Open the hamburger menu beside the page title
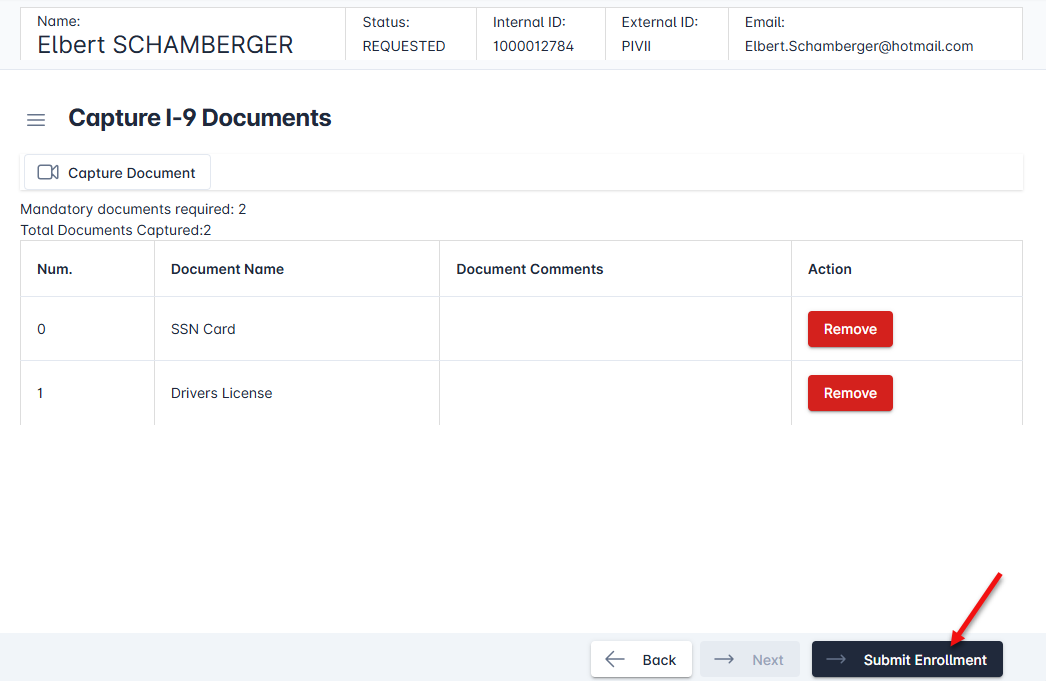 [x=36, y=120]
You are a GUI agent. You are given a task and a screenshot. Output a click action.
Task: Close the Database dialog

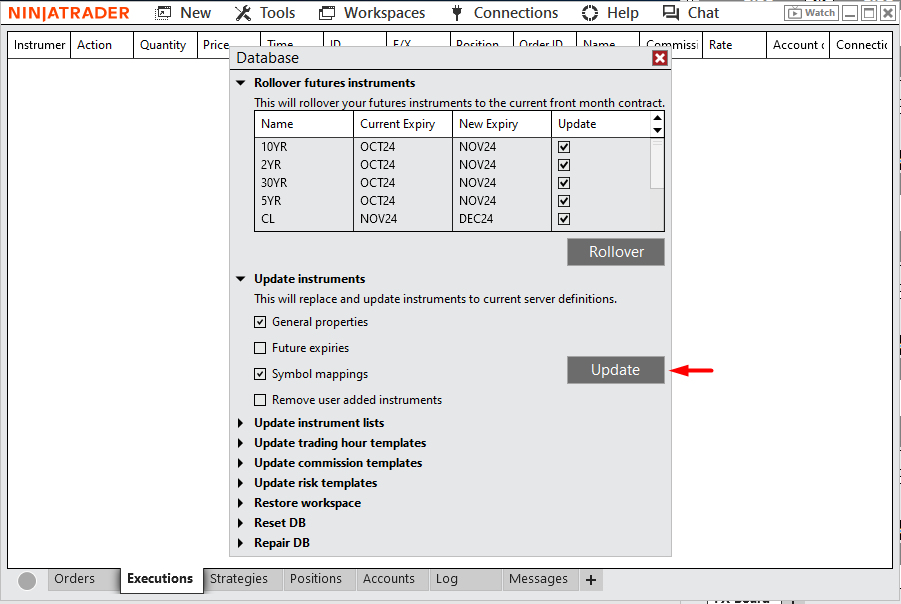coord(659,58)
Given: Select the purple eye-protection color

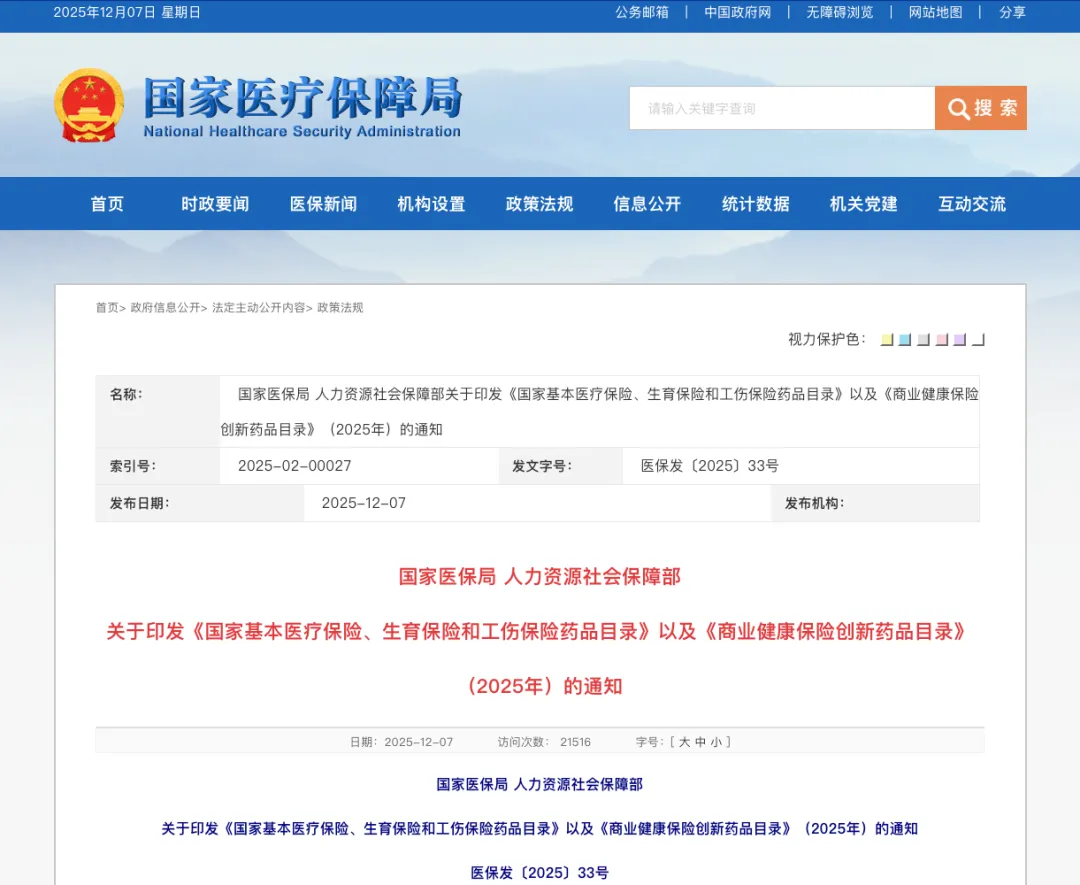Looking at the screenshot, I should click(x=959, y=340).
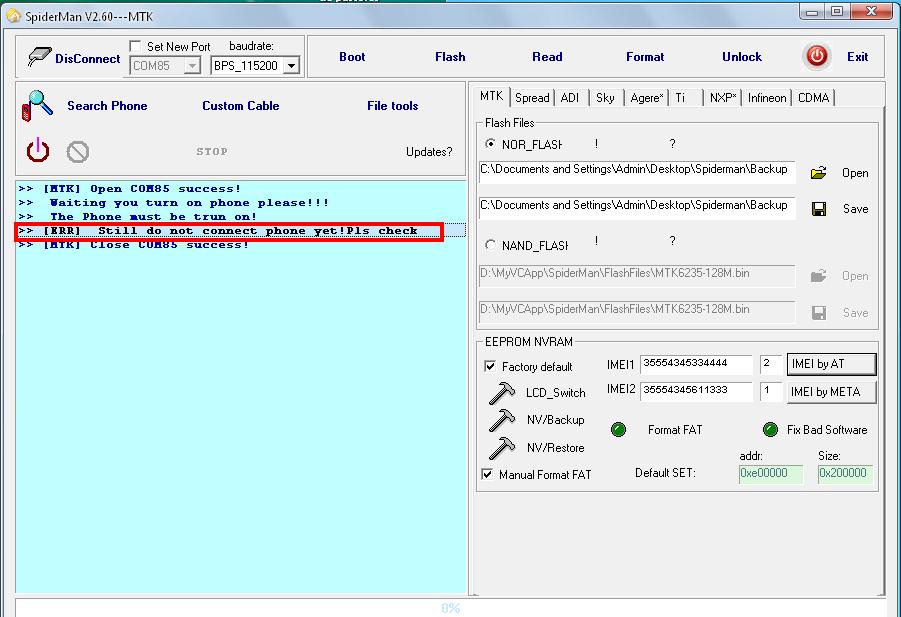Click the Flash button in toolbar
The image size is (901, 617).
450,57
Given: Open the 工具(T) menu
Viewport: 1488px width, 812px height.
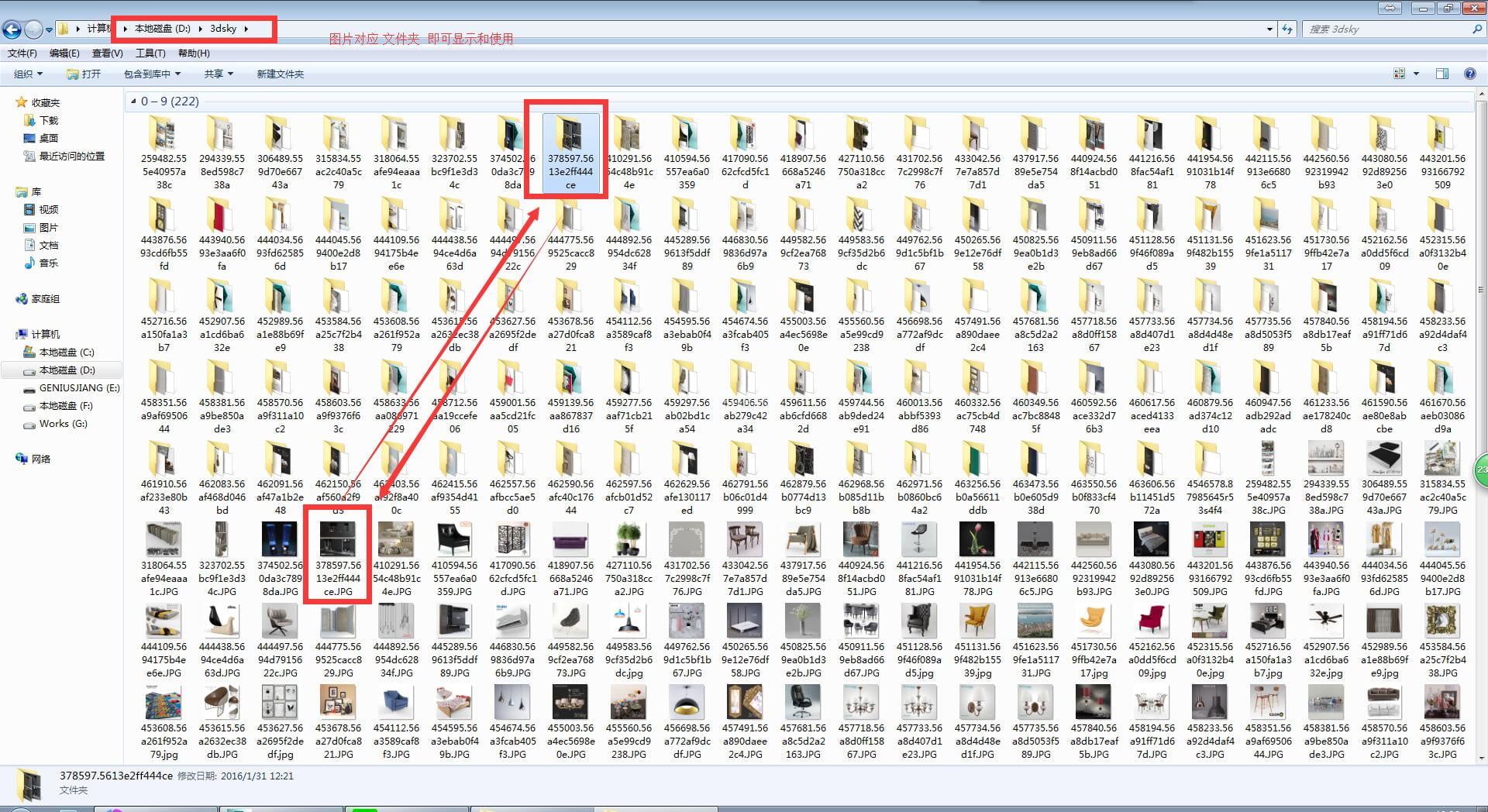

○ ○ ○ ○

→ **Task brief**
Restate the material above exactly. Exclude all pictures.

→ **Response below**
Open the hamburger menu beside the page title
 [x=36, y=120]
You are a GUI agent. You are given a task and a screenshot. Output a click action.
Task: Close the Database dialog

coord(659,58)
Given: Select the purple eye-protection color

Looking at the screenshot, I should click(x=959, y=340).
Click the Flash button in toolbar
The image size is (901, 617).
450,57
Given: Open the 工具(T) menu
Viewport: 1488px width, 812px height.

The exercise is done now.